- _Records for processing_

BEGIN

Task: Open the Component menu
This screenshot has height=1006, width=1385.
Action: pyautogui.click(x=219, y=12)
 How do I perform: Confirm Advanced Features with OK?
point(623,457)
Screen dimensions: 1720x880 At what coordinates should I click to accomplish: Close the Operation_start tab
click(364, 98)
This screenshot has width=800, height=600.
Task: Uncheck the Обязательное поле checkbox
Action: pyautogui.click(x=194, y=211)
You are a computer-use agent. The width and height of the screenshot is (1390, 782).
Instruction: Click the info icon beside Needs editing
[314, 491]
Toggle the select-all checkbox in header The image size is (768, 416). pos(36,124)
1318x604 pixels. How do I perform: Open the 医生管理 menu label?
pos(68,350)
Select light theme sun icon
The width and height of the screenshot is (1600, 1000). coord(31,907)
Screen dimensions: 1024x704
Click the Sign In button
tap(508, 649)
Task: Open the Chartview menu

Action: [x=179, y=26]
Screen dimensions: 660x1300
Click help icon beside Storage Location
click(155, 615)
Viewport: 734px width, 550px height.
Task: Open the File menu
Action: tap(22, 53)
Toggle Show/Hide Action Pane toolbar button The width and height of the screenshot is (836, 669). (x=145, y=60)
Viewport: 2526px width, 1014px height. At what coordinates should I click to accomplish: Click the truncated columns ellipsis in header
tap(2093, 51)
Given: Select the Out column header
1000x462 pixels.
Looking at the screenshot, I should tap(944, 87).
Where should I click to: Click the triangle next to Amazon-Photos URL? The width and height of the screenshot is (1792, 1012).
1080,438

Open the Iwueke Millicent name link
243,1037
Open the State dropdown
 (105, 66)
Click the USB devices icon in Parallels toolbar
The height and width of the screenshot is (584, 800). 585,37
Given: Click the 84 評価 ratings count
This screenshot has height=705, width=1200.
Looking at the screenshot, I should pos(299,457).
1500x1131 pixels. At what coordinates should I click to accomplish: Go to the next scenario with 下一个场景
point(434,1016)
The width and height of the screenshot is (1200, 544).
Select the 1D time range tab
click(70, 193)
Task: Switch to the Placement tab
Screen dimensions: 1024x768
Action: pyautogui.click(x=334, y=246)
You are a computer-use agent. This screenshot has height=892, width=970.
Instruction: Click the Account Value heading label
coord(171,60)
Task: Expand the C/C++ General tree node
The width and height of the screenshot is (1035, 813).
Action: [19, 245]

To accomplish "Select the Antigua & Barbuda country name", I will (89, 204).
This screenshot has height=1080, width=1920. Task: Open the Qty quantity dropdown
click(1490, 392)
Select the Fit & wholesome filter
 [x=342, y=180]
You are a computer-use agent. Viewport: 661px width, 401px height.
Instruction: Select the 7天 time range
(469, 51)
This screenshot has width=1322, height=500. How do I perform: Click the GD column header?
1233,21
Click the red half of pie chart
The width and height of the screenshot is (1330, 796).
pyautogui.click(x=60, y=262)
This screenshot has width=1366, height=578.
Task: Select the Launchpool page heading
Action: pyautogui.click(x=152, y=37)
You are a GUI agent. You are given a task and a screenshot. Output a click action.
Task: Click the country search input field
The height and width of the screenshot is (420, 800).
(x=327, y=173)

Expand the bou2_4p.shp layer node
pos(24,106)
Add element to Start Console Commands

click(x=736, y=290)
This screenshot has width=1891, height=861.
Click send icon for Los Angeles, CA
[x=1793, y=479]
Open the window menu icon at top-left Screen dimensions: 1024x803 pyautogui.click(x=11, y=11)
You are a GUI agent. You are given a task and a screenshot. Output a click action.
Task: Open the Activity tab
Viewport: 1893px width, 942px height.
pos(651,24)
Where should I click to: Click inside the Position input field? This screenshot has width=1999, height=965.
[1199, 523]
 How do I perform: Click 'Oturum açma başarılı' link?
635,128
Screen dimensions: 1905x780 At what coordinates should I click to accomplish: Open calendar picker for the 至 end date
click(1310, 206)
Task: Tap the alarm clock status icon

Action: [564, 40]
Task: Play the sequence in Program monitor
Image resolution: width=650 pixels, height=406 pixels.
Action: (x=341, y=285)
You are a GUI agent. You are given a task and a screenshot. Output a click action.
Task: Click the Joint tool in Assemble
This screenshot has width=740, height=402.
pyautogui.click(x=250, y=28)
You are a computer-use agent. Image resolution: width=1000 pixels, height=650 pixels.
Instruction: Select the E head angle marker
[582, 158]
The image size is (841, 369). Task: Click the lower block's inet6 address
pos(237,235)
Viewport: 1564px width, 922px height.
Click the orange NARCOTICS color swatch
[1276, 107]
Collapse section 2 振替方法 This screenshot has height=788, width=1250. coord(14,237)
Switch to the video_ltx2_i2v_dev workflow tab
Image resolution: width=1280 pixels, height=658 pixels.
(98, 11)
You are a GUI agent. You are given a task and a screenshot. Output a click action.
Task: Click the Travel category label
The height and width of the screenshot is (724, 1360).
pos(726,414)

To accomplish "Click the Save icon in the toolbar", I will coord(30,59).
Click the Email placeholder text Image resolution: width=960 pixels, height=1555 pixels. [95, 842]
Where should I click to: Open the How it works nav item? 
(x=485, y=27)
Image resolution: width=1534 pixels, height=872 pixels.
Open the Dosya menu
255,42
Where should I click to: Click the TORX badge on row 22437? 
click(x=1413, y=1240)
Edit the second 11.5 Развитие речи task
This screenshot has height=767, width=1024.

END

- _Work order_
Find how many lines in the listing above contain the word "will", then state that number by itself.

- _Task solution_
2